Activities at the Saclay center have been organized around two key subjects: simulation and materials. The center’s motto: simulation and fundamental sciences for nuclear energy. The nuclear activities on this site employ about one thousand people, including four hundred researchers in various disciplines, e.g. mathematics, physics, chemistry, mechanics, metallurgy and material sciences.
Within the CEA, the Nuclear Energy Division (DEN) provides the French government and industry with technical expertise and innovations in nuclear energy systems to develop sustainable nuclear energy that is both safe and economically competitive.
To rise to this challenge, the DEN is engaged in three main areas of investigation:
- Future nuclear systems: 4th-generation reactors and their fuel cycle
- Optimisation of the existing nuclear industry
- Development and operation of large-scale experimentation and simulation tools that are essential for its research objectives
At the same time, as a nuclear operator, the DEN manages and develops its own fleet of nuclear facilities. It implements construction and refurbishment programs for its facilities, together with clean-up and dismantling programs for those that have reached the end of their service life.

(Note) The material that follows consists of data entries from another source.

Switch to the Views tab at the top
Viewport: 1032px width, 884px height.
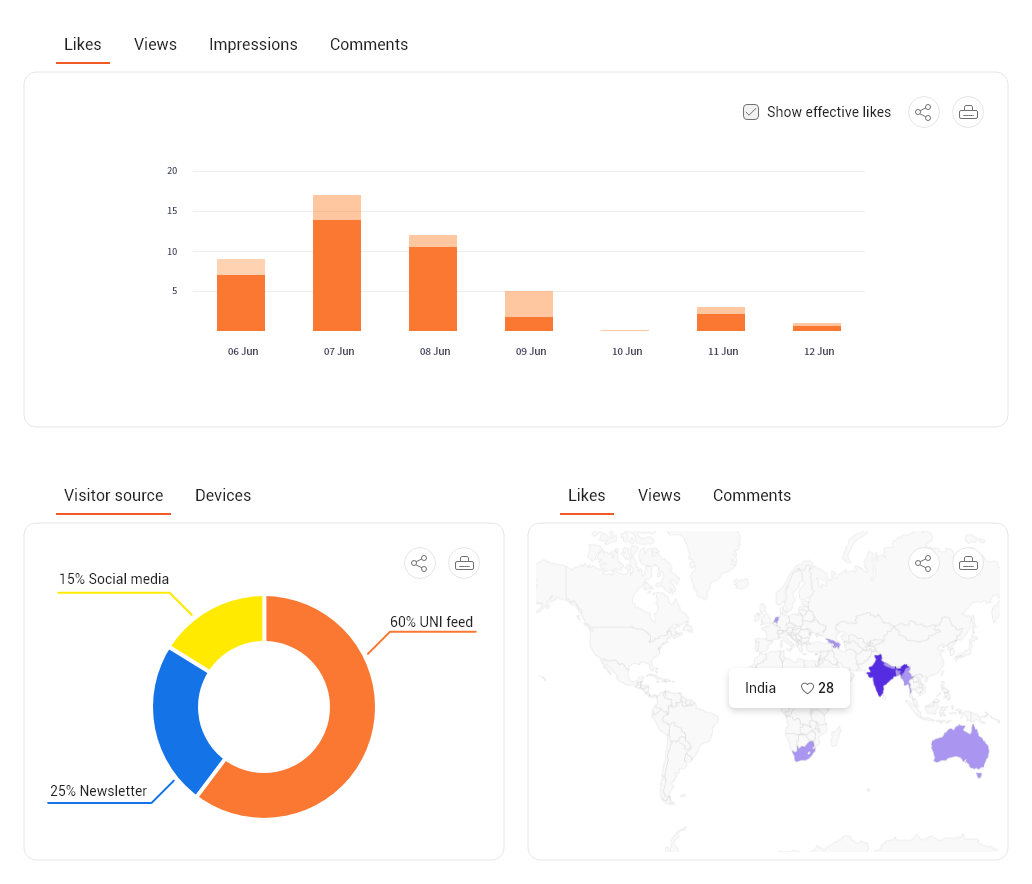[x=155, y=44]
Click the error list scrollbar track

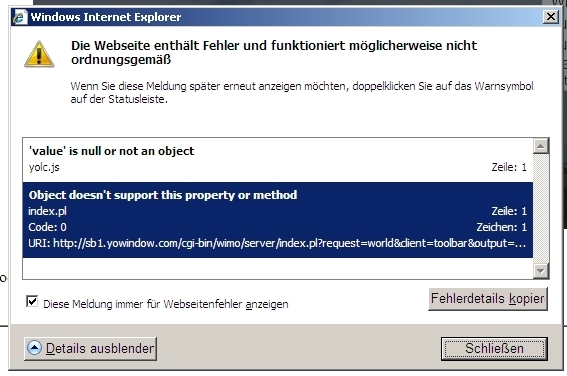pos(541,209)
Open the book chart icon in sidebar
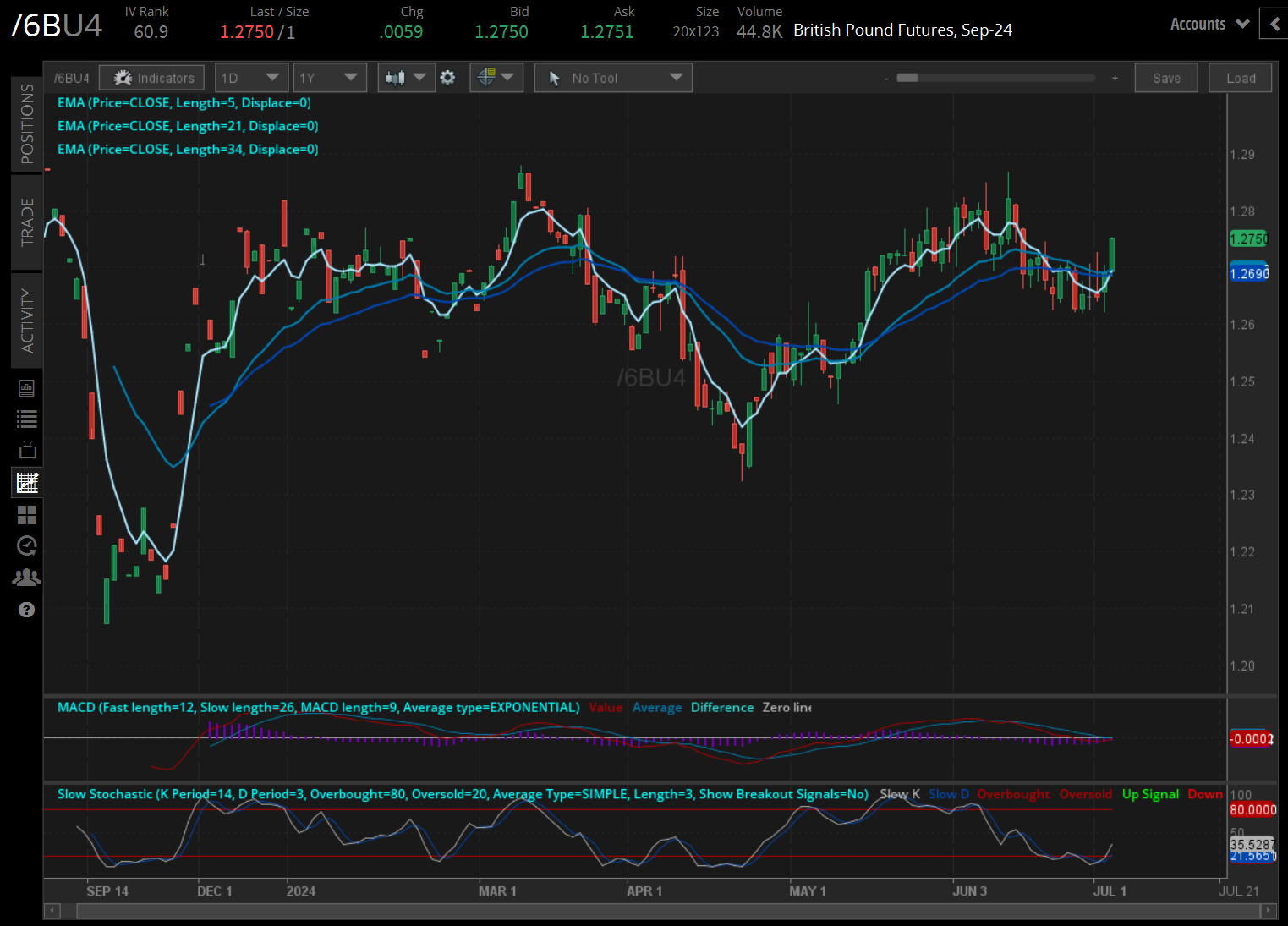 [x=27, y=388]
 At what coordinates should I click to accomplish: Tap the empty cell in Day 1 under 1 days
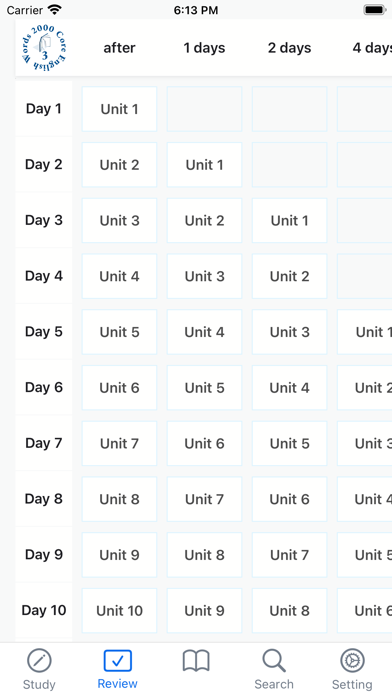pos(205,109)
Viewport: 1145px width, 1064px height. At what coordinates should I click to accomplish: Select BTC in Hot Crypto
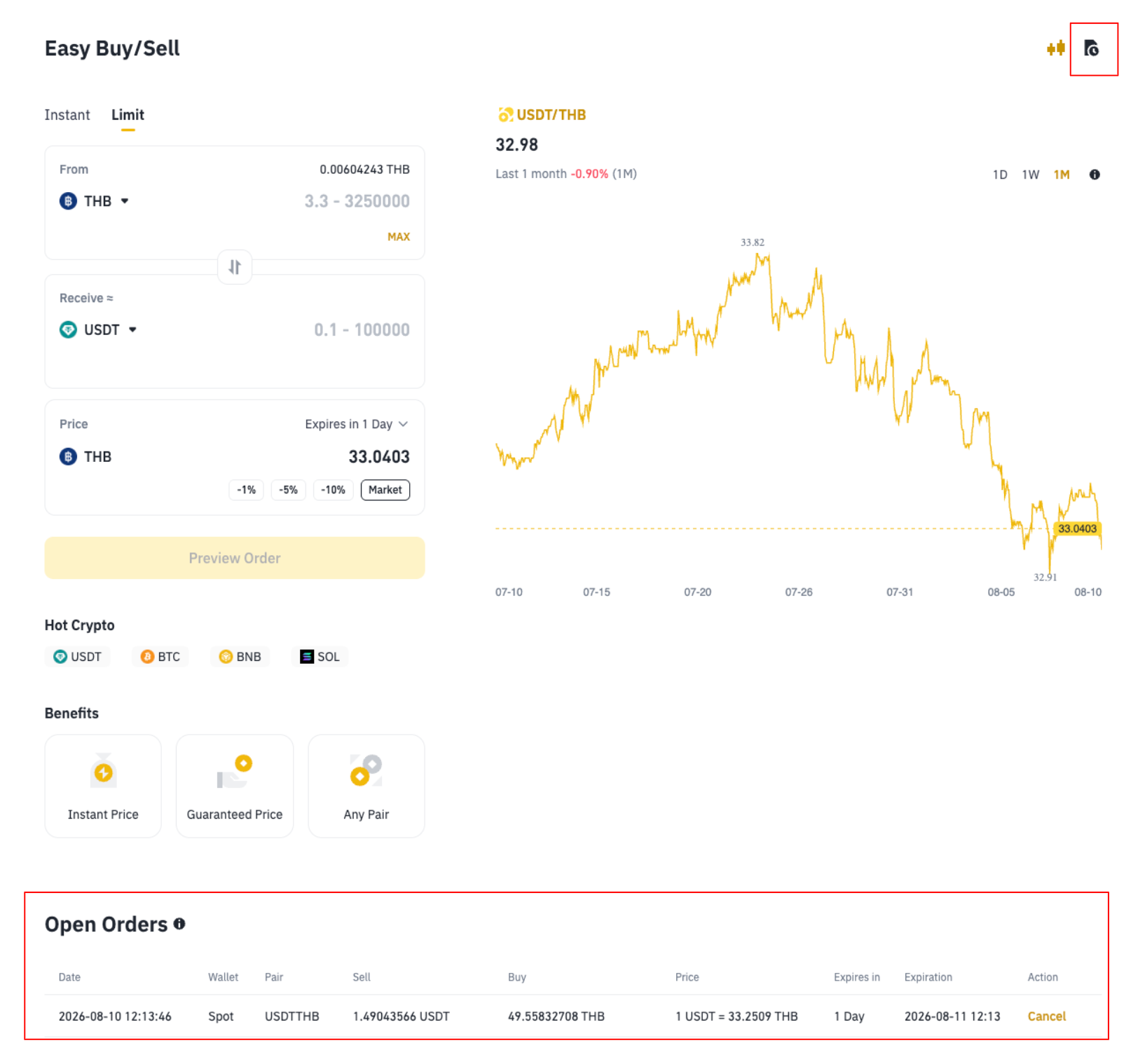pyautogui.click(x=160, y=657)
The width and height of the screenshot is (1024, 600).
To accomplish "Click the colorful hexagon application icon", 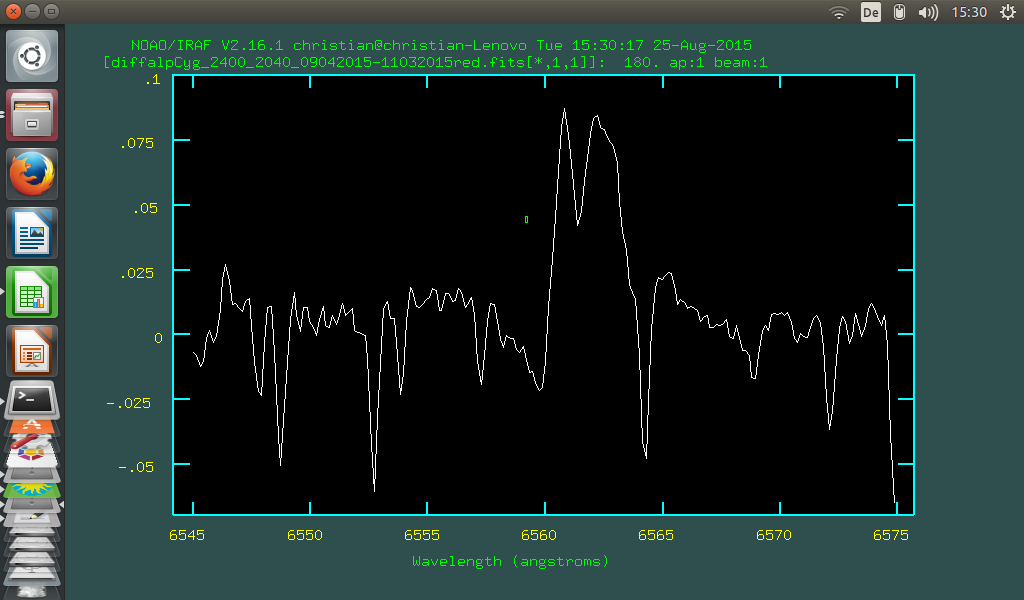I will click(30, 453).
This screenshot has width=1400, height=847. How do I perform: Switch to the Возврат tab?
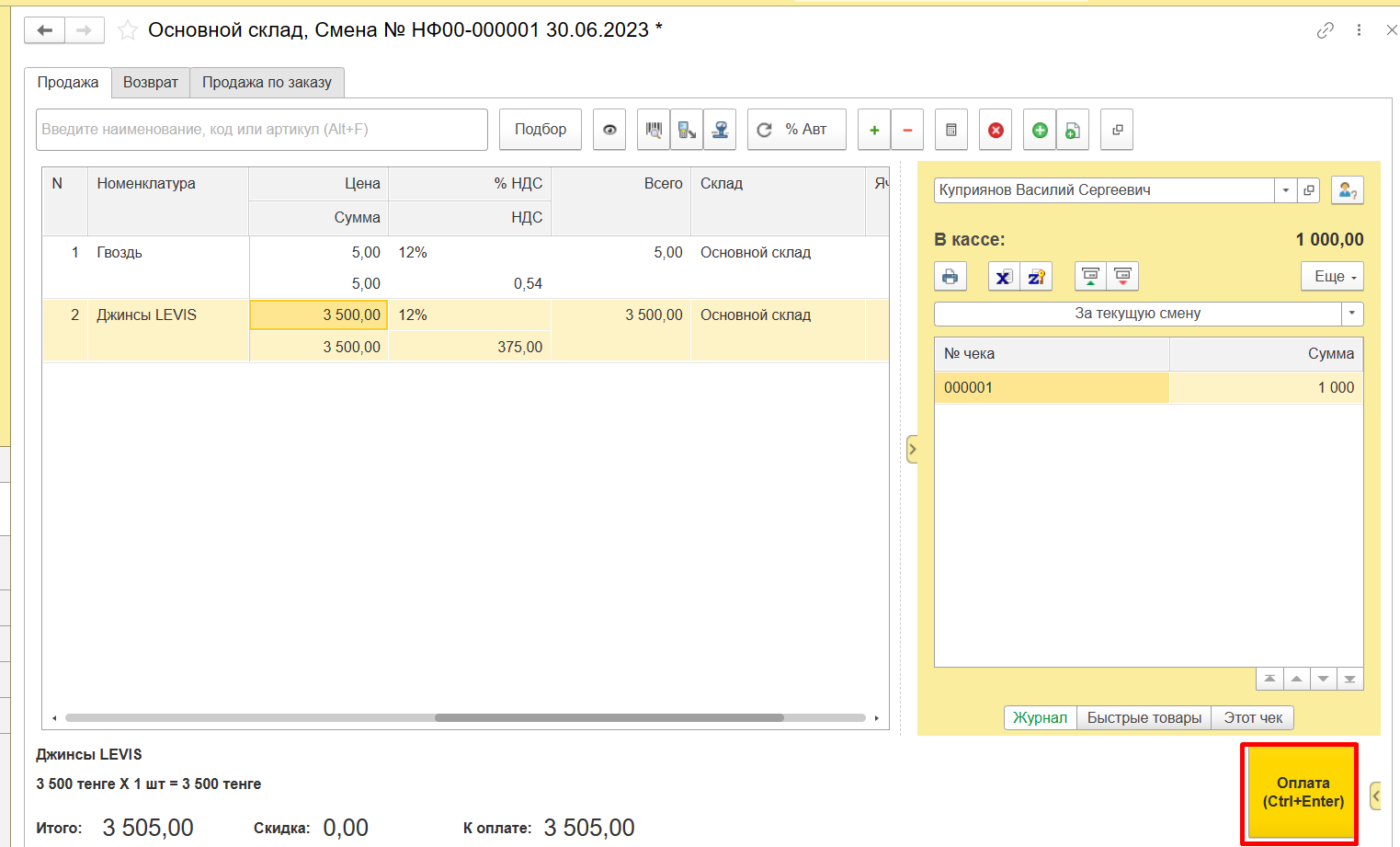[x=151, y=82]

SOLEIL is a very powerful light source that can be used to explore matter. More specifically, it is a research center that produces and uses synchrotron radiation. This radiation is provided by a storage ring with a perimeter of 354 meters, in which high energy electrons circulate at close to the speed of light. Harnessed at different points around the ring, this radiation is directed to exits, the SOLEIL beamlines. Each beamline is a laboratory in its own right, equipped to prepare and analyze the samples under study and to treat the data collected. The experimental program foresees the availability of 26 beamlines with an average of 2,000 users per year.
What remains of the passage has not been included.